Statistics New Zealand's Integrated Data Infrastructure (IDI) combines information from a range of government agencies (such as tax, health and education data) in order to provide the insights government needs to improve social and economic outcomes for New Zealanders. New Zealand has no national population register or unique identifier used in common across these multiple data sources, and probabilistic linkages are a feature of the IDI. A challenge for researchers is to understand the impact of linkage errors and coverage issues present in the linked data, and to develop the rules necessary to define their target population. We outline the statistical infrastructure Statistics New Zealand is developing to help researchers navigate these issues.
A method has been developed to identify NZ residents at a given time from the much larger number of individuals present in the IDI. Census data linked to the IDI offers insight into the coverage of key population groups and the quality of the attribute information held in the IDI (e.g. location and ethnicity). We are assessing ways that Statistics New Zealand could use these findings to assist researchers in forming their population of interest and assess the potential for bias.

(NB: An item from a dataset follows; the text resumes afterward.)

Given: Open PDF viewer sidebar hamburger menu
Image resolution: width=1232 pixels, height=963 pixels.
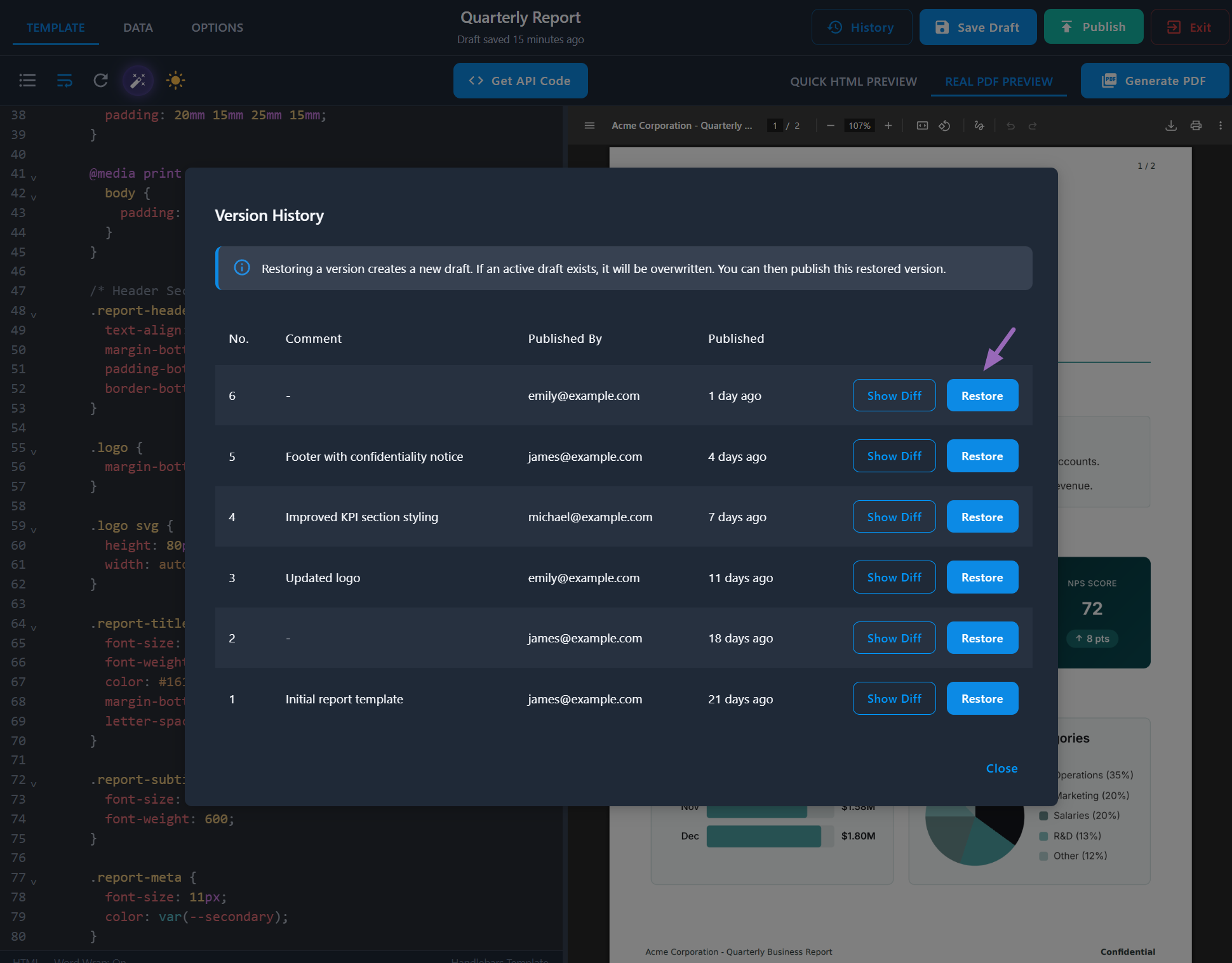Looking at the screenshot, I should (x=589, y=126).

The derived administrative resident population is compared with the official population figures and patterns of under- and over-coverage are identified at an aggregate, and individual level. Some coverage discrepancies may be improved through reducing linkage errors. Comparison with census data reveals some significant quality issues with location and ethnicity variables in administrative collections. Work is underway to improve methods for combining information from multiple sources of varying quality.
Identifying NZ residents at a given time, and quantifying errors in administrative data sources will assist researchers ability to recognise and adjust for these errors in their analysis. Simply quantifying (often for the first time) the limitations of administrative sources also provides impetus to improving the collection of these variables at source.